Use HOPS in server mode#

For convenience, we provide a server implementing a small subset of the UDPipe REST API.

Warning This server mode is very basic, comes with no security expertise and has mostly been designed with uses on a local machine in mind, so you probably shouldn’t expose it on a public-facing endpoint. For instance, it is completely trivial to use it to hog all the memory of the host (just pass sufficiently big input data to process). That said, security expertise is very much welcome, so don’t hesitate to file issues and send PRs.

Run in server mode#

Running

hopsparser serve MODEL_PATH

will start a server providing a FastAPI REST endpoint on port 8000 (configurable with –port).
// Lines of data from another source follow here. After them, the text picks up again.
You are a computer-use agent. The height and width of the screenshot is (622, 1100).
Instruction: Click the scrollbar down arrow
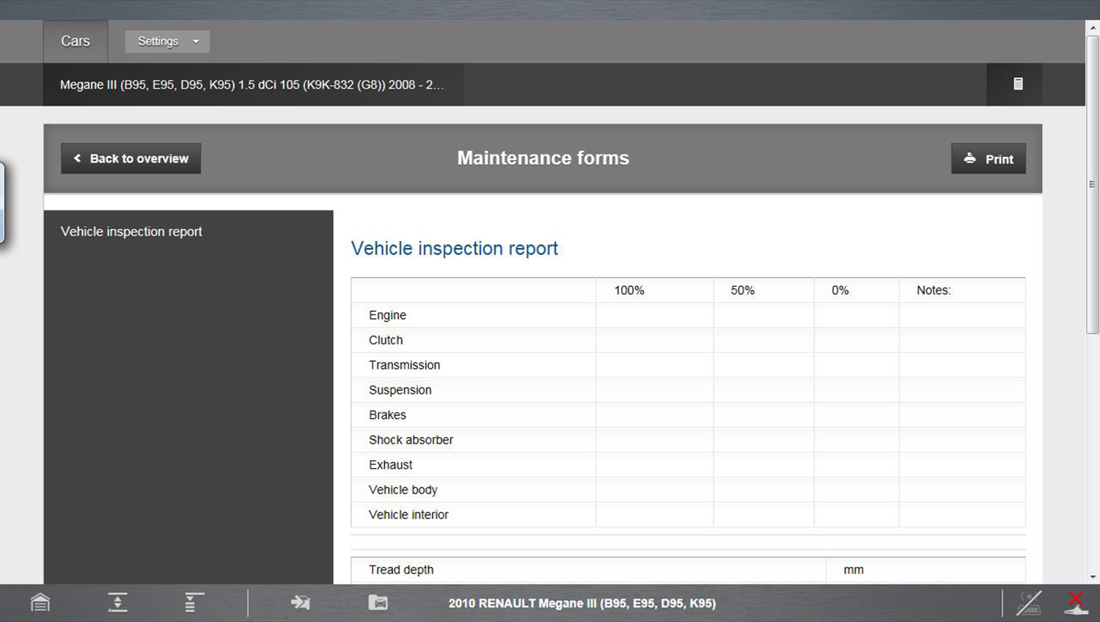click(x=1093, y=577)
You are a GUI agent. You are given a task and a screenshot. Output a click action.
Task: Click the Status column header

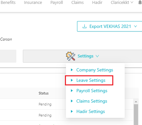tap(44, 93)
The API documentation will then be available at http://127.0.0.1:8000/docs. There will only be one model loaded with the name default.

You can also use a different device using the --device option.

API methods#

models#

The models method is called with a GET request and enumerate the available models.

Example: http://127.0.0.1:8000/models

process#

The process method is called with a POST request

Parameter

Mandatory

Data type

Description

data

yes

string

Input text in UTF-8.

model

no

string

Model to use from those returned by models.

tokenizer

no

string

Ignored (for compatibility with UDPipe).

input

no

string (conllu / horizontal)

The input is assumed to be in this format; default conllu.

tagger

no

string

Ignored (for compatibility with UDPipe).

parser

no

string

Ignored (for compatibility with UDPipe).

output

no

string (conllu)

The output format to use; default conllu.

The response is in JSON format of the following structure:

{
  "model": "Model used",
  "acknowledgements": ["URL with acknowledgements"],
  "result": "processed_output"
}

Where processed_output is the output of parser in the requested output format.

Going further#

hopsparser serve is actually a very thin wrapper for running hopsparser.server:app in Uvicorn. hopsparser.server:app uses the ASGI interface, and you can use it directly for fun and profits. For instance, you could

  • Load several models (passing the model mapping using the MODELS environment variable)

  • Run several workers using the --workers Uvicorn parameter

  • Use another ASGI server such as Hypercorn

To avoid pulling too many dependencies, we only depend on the minimal versions of FastAPI and Uvicorn, and although it is very unlikely to be a bottleneck, installing their extra dependencies using fastapi[all] and uvicorn[standard] might make the server faster.